[Provided text]
# Ikea Hedgehog fabric/blankets/toys



## zorropirate (Aug 13, 2010)

Was at ikea last night, nearly lost my mind in the children's section. hahaha. Ikea has a whole line of children's bedding with hedgies on it! A quilt, a duvet... and most important to me... fabric!!! SO I scored a piece of the fabric and a little stuffy.... Ziggy our new kitten is loving the stuffy... but then it's a hedgie household so of course I would expect him to love them too. 
Fabric:









This is from a children's book they have right now:









The stuffy, which has a little squeeky in it and is very snuggly soft. About the size of a 6 week old kitten... well a little bigger than one.


----------



## coribelle (Jan 20, 2012)

I saw these too! Totally cute!!


----------



## hanhan27 (May 12, 2011)

Ahhh! That fabric! And $3 for a hedgehog stuffy?? What the heck! Every time I find hedgehog squeaky toys in pet stores they're at LEAST $5!

I wish I had an Ikea near me!


----------



## DasIgelPoggie (Oct 21, 2010)

Dude. I've been stressing about finding what fabric I want to use for my little girl's nursery, because she's almost here and I'm no where NEAR being ready... You just found it for me. It's going to go perfectly with her hedgie clock and her hedgie mobile. I owe you MAJORLY.


----------



## Rainy (Jul 27, 2011)

OH!! That is adorable. <3


----------



## raerysdyk (Oct 21, 2011)

I realize this is an older post...but does anyone have the link to the fabric? I'm wanting to make a new nerdy hedgie purse...and this fabric is fab! :lol:


----------



## Skittles (Aug 2, 2012)

http://www.ikea.com/ca/en/catalog/products/50191506/
I want to go to ikea now...


----------



## raerysdyk (Oct 21, 2011)

I always love an excuse to go to Ikea! Hehe, I think there is hedgie fabric in the near future for me! Thanks!


----------

[Dataset excerpts]
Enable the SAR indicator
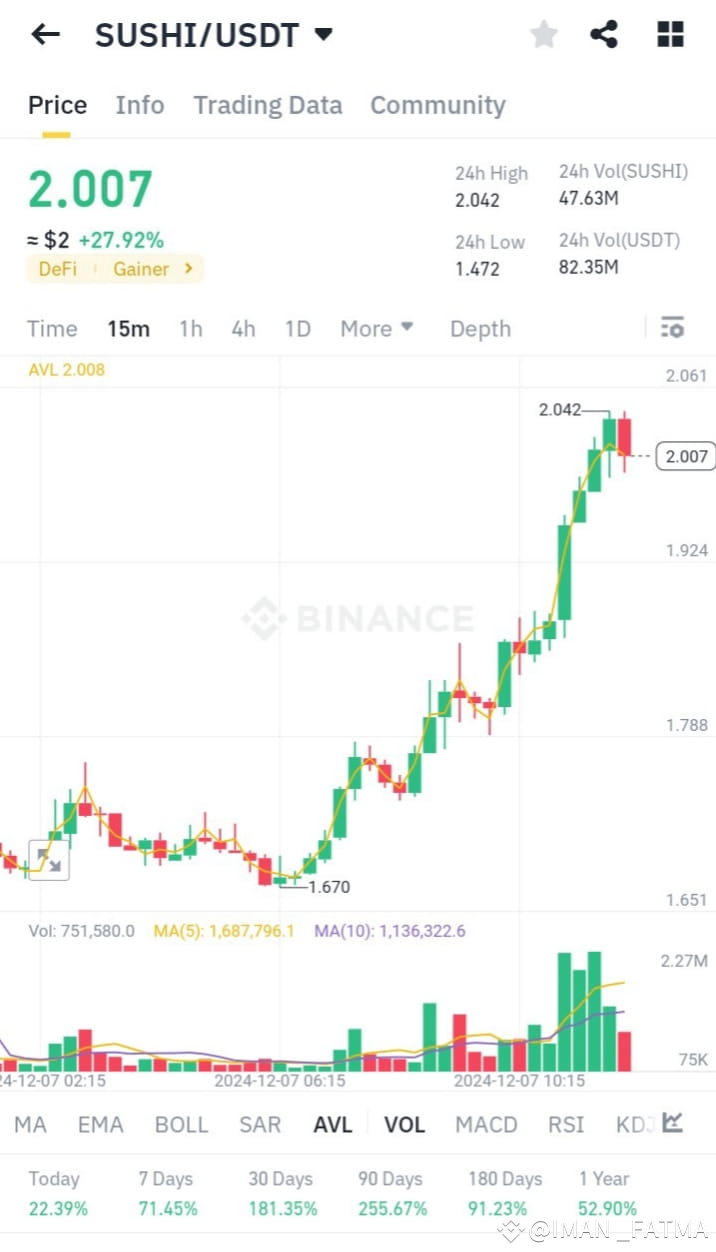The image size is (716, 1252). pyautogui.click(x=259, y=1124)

...

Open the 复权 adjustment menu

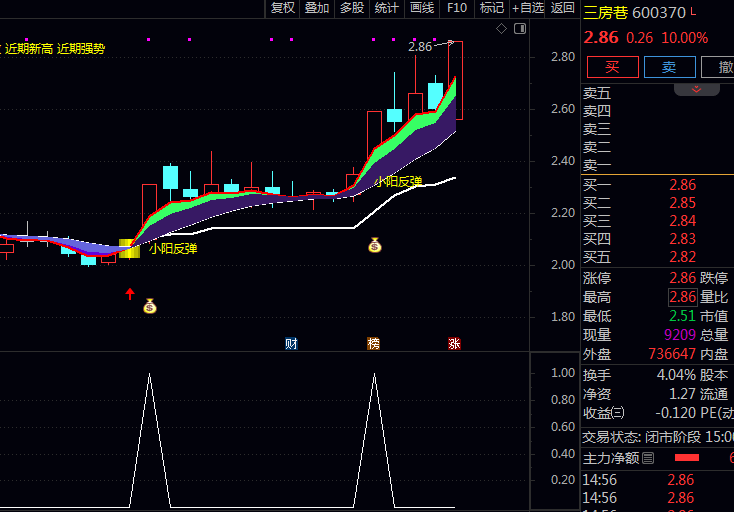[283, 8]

...

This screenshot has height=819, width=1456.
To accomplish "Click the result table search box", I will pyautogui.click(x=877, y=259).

[Tasks for this exercise]
A – In the hedgehog fabric thread, substitute "plush toy" for "stuffy" and give the passage from "## coribelle (Jan" up to and including "at LEAST $5!".
B – Duplicate the lines of the records from the line with "This screenshot has height=819, width=1456." up to and including the line with "will pyautogui.click(x=877, y=259).".

[Responses per task]
A –
## coribelle (Jan 20, 2012)

I saw these too! Totally cute!!


----------



## hanhan27 (May 12, 2011)

Ahhh! That fabric! And $3 for a hedgehog plush toy?? What the heck! Every time I find hedgehog squeaky toys in pet stores they're at LEAST $5!

B –
This screenshot has height=819, width=1456.
To accomplish "Click the result table search box", I will pyautogui.click(x=877, y=259).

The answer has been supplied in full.